The Ruby Valley Pony Express Station, located at 1515 Idaho St. in Elko, Nevada, was built in 1860 in Ruby Valley, Nevada. It was moved in 1960 approximately 60 mi to Elko, during the centennial anniversary year for the Pony Express, and then restored, and is listed on the National Register of Historic Places. The building is significant as one of only two surviving Pony Express buildings in Nevada, out of 43 stations in Nevada.

The building was used as Pony Express stop during April 1860 to October 1861, and before and after that was used as a stagecoach stop. It was located on the Raymond and Sally Gardner Ranch in Ruby Valley. It is an 11 × 18 ft log building with a stone fireplace; sod originally covered its roof. In its move, all logs and stones were numbered and charted so that it could be reconstructed in Elko in pretty much unaltered form.

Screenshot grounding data

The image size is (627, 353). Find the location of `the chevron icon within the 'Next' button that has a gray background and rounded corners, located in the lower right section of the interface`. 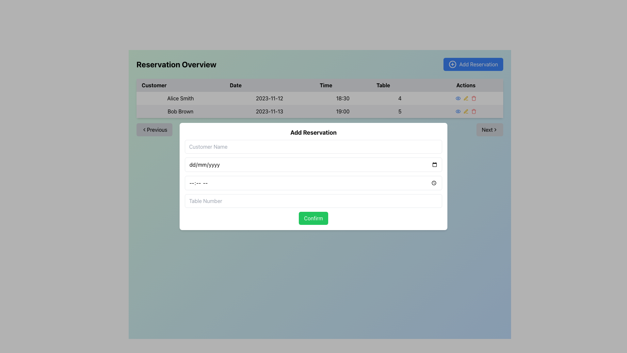

the chevron icon within the 'Next' button that has a gray background and rounded corners, located in the lower right section of the interface is located at coordinates (495, 130).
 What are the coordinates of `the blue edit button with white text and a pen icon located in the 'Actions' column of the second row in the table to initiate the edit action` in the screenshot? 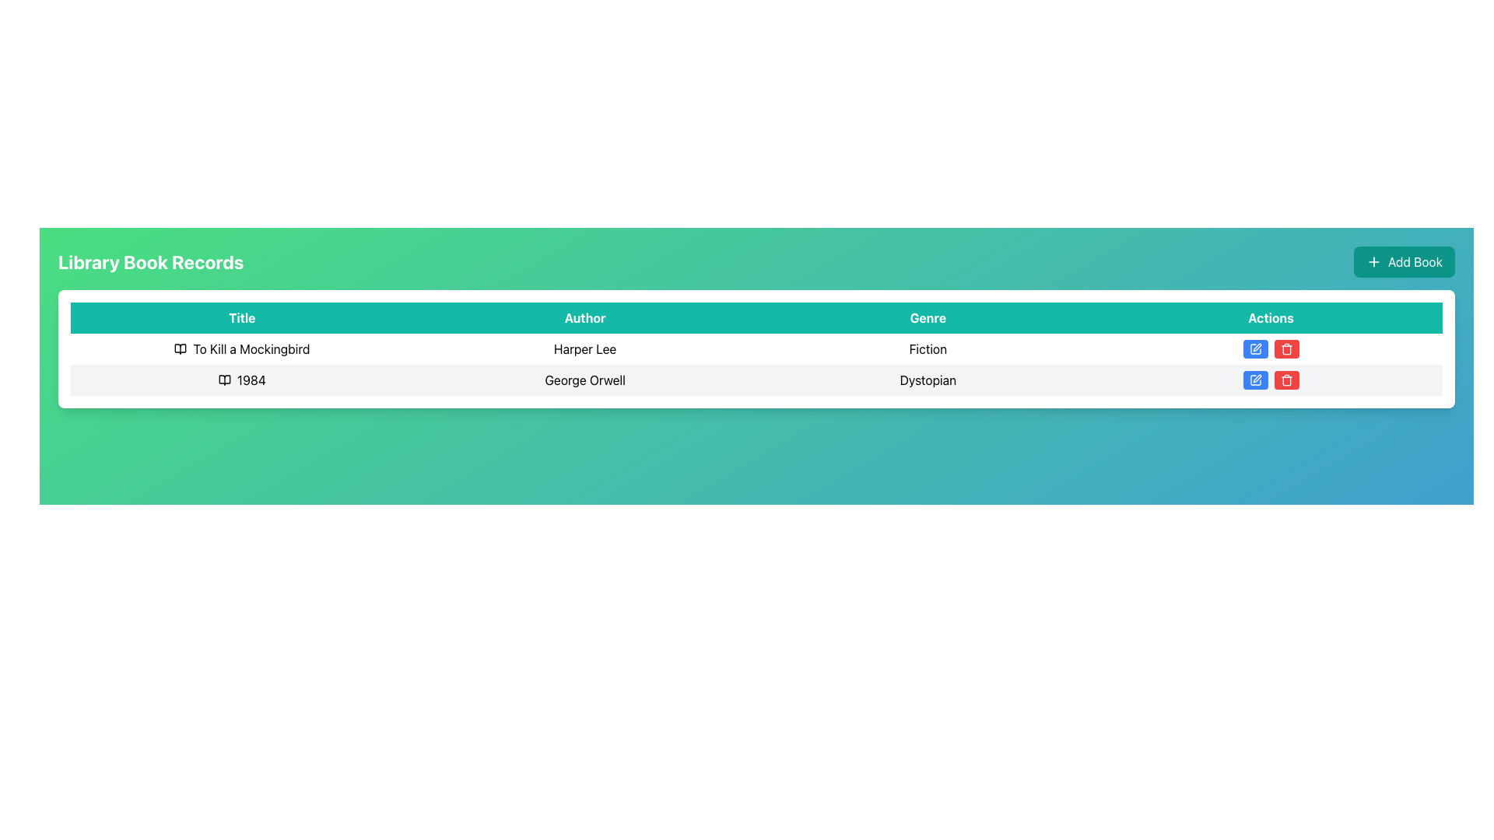 It's located at (1255, 348).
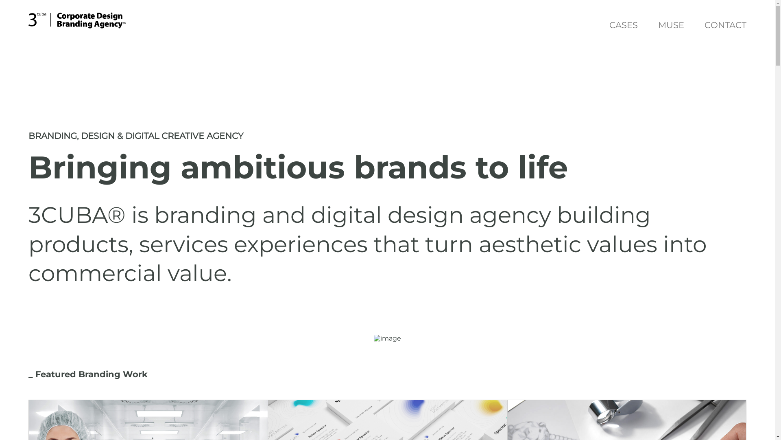  Describe the element at coordinates (672, 26) in the screenshot. I see `'MUSE'` at that location.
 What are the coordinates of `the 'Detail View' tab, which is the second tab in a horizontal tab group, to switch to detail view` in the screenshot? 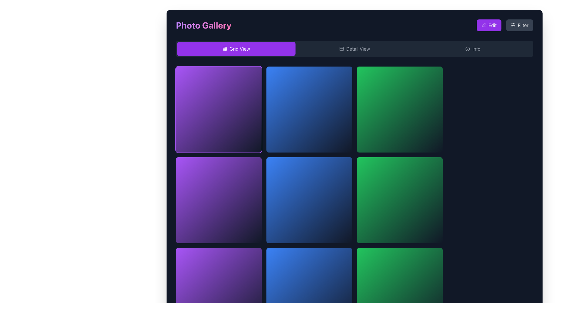 It's located at (358, 48).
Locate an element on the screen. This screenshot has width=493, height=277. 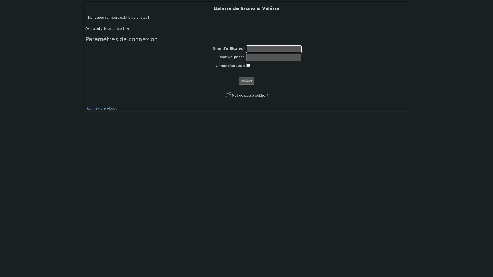
Valider is located at coordinates (246, 81).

Required actions:
1 - According to the passage on the Ruby Valley Pony Express Station, what originally covered the building's roof?
2 - Continue the passage on the Ruby Valley Pony Express Station from the point where it ends.

Answers given:
1 - Sod originally covered its roof.

2 -
It was listed on the National Register of Historic Places in 1975.

The original Ruby Valley Pony Express station was located at Station Spring at the southern end of Ruby Valley. Ruby Lake NWR has extended its southern boundary to include Fort Ruby and this Pony Express Station. A Historical Marker was placed at the site, and Dedication occurred July 19, 1960. Supreme Court Justice Earl Warren attended as guest speaker, attendees were local residents and the student body of Cave Creek School.